Les causes des embouteillages monstre aux abords du port britannique ne sont pas partagées de part et d’autre de la Manche. Les autorités britanniques attribuent ce désordre à un manque d’effectifs du côté français. La France invoque le Brexit et l’obligation de procéder aux contrôles des passeports.

L'accès au port britannique de Douvres est très difficile depuis quelques jours. Des files d'attente de plusieurs kilomètres s’alignent alors que le week-end du 23-24 juillet correspond à l’un des périodes les plus chargées de l’année, les vacances scolaires commençant dans la plupart des établissements en Angleterre et au Pays de Galles. Quelque 8 500 voitures ont embarqué vendredi et 10 000 étaient attendues samedi. 

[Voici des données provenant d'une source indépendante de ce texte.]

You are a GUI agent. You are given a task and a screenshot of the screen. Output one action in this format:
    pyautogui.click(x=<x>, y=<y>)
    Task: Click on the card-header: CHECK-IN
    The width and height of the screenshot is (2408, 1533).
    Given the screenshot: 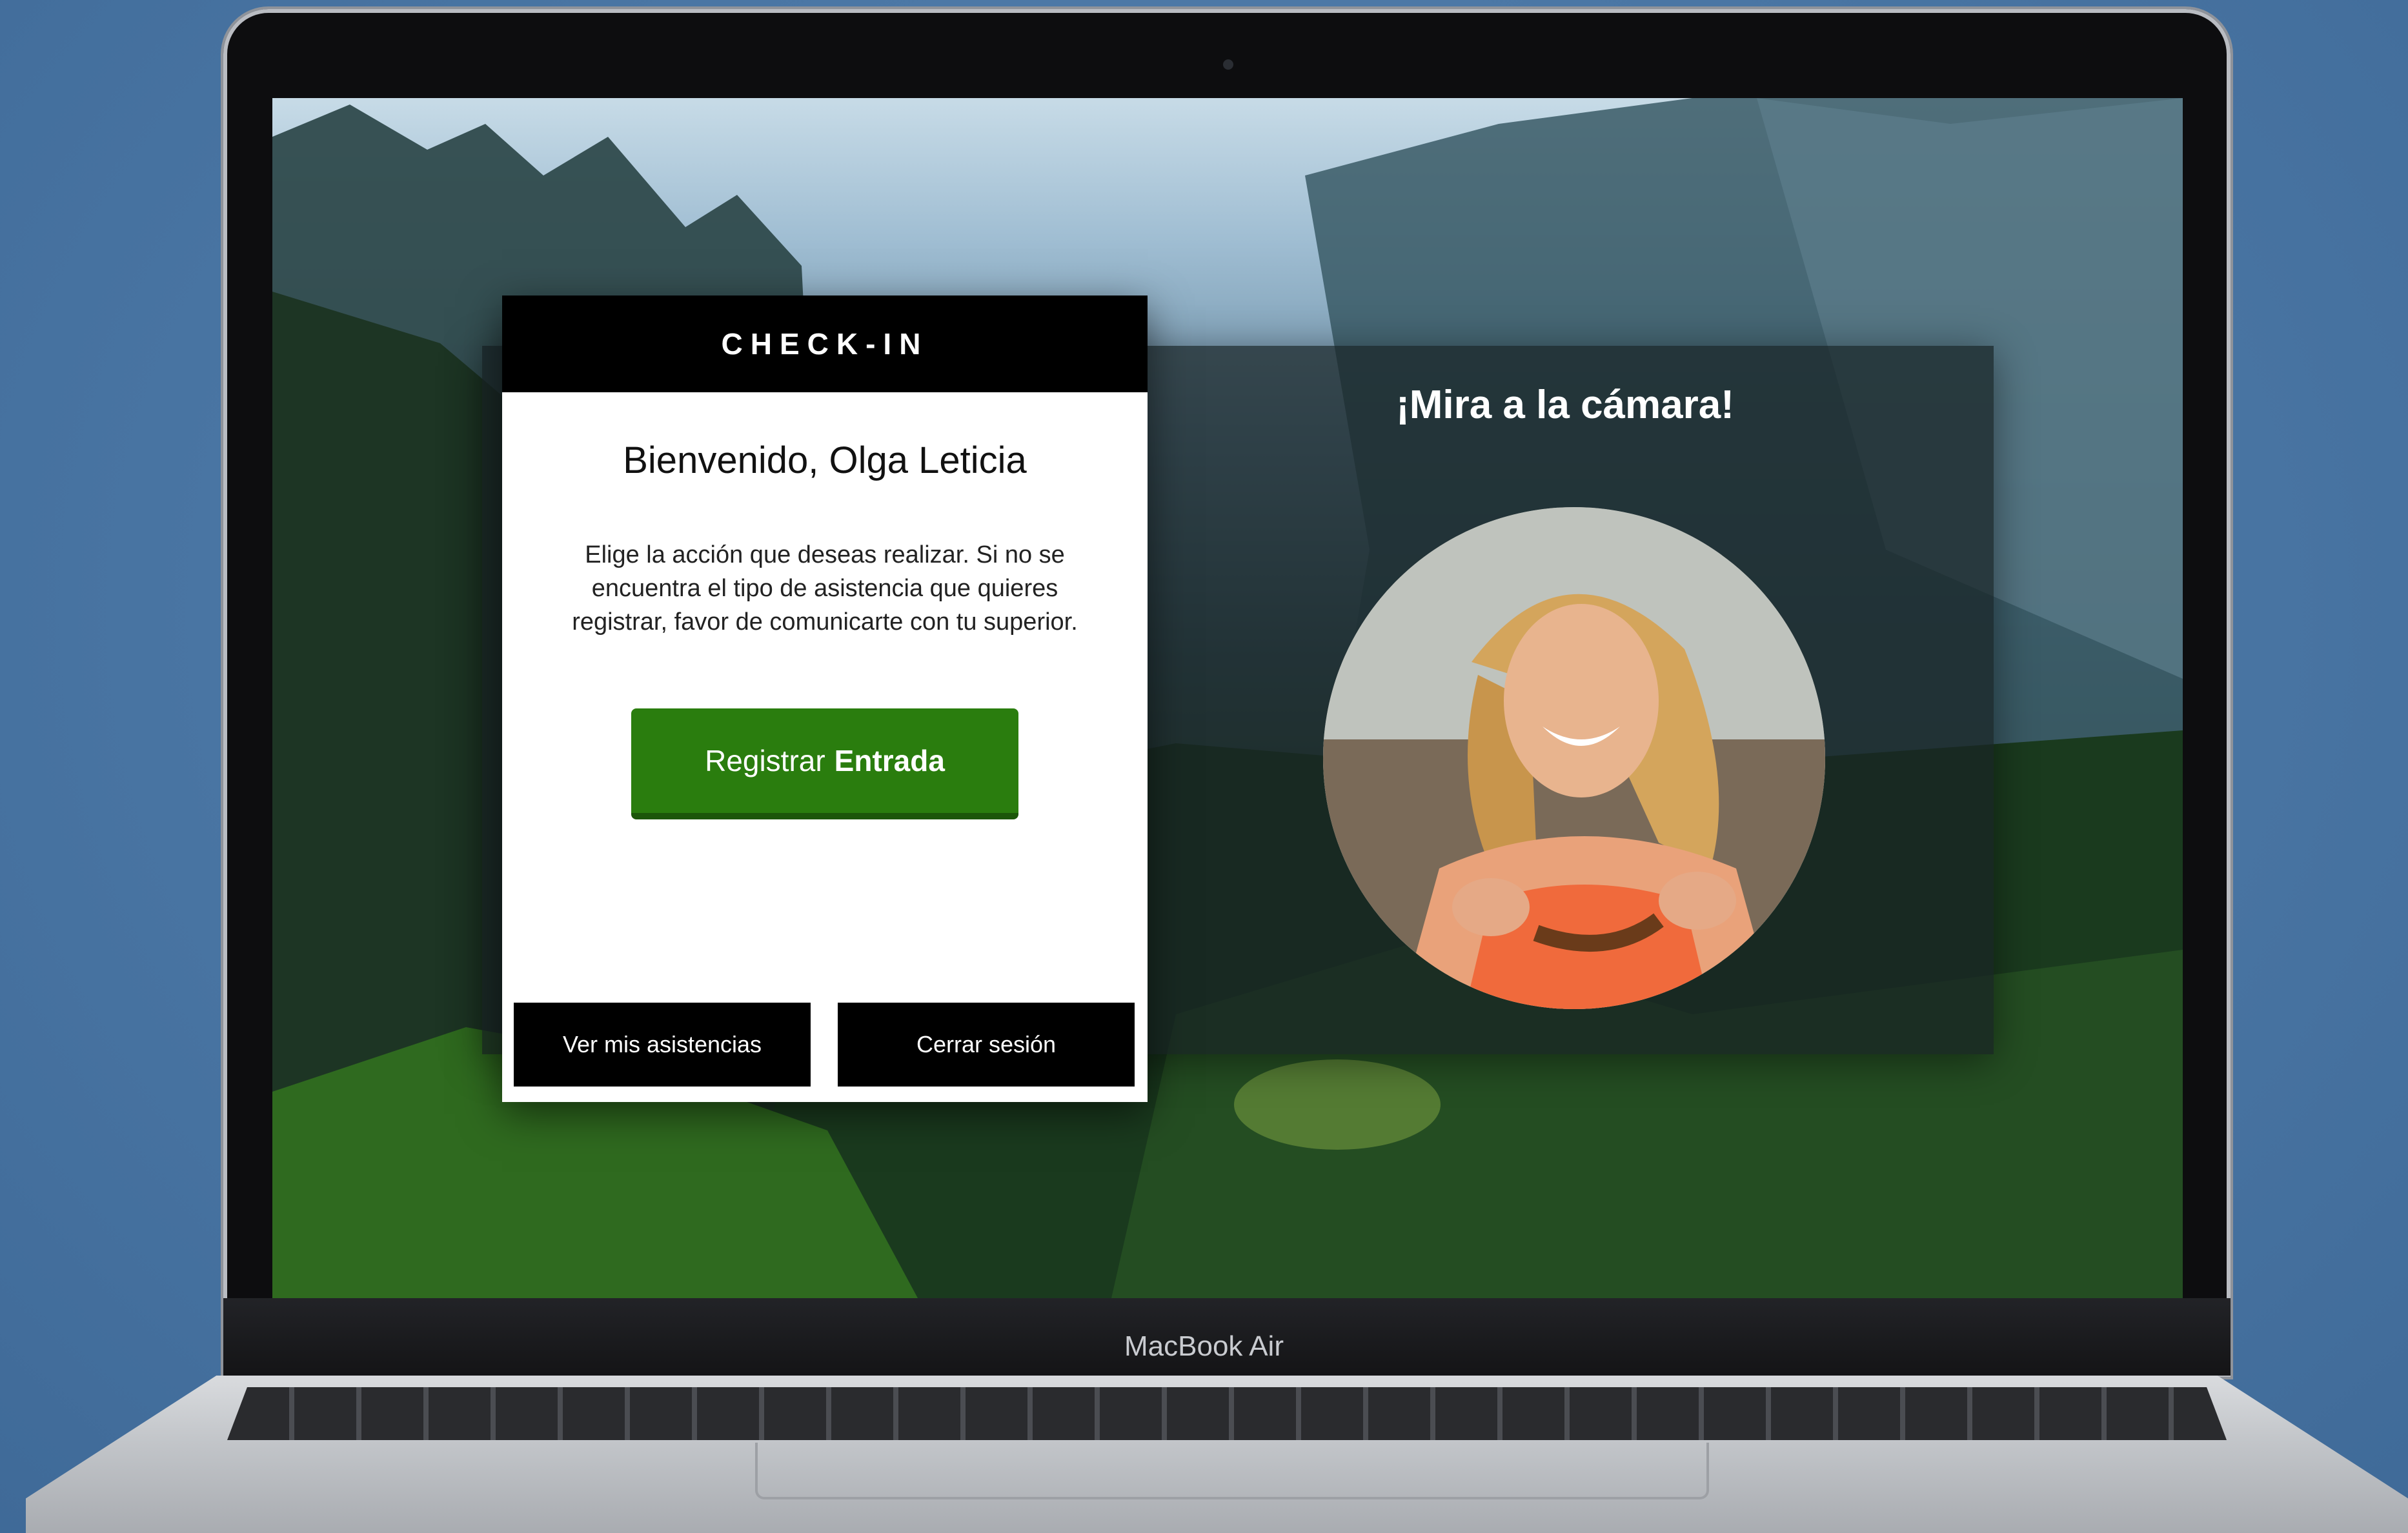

Alors que 12 postes de la police aux frontières sont opérationnels au port de Douvres, les autorités britanniques attribuent le chaos au manque de personnel français. Des vacanciers ont déclaré avoir été bloqués dans des files d'attente de six heures pour passer les contrôles frontaliers avant de pouvoir s'enregistrer sur leur ferry. La ministre des Affaires étrangères Liz Trucs, en campagne pour succéder au Premier ministre Boris Johnson, a exhorté vendredi 22 juillet la France à prendre « des mesures pour augmenter la capacité à la frontière, limiter de nouvelles perturbations pour les touristes britanniques, et éviter cette situation épouvantable à l'avenir ».

Responsabilités niées 

Côté français, le préfet de région Georges-François Leclerc a invoqué « un incident technique imprévisible au tunnel sous la Manche », qui a conduit la police aux frontières française à « décaler d'une heure la pleine capacité opérationnelle souhaitée ». Un responsabilité que réfute la direction d’Eurotunnel, invoquant un problème de signalisation « mineur », de surcroît survenu bien après le début des difficultés.

Dans un communiqué, le port britannique a indiqué avoir fait des « investissements importants » pour augmenter sa capacité et avoir partagé les prévisions de volume de trafic « dans les moindres détails avec les autorités françaises ».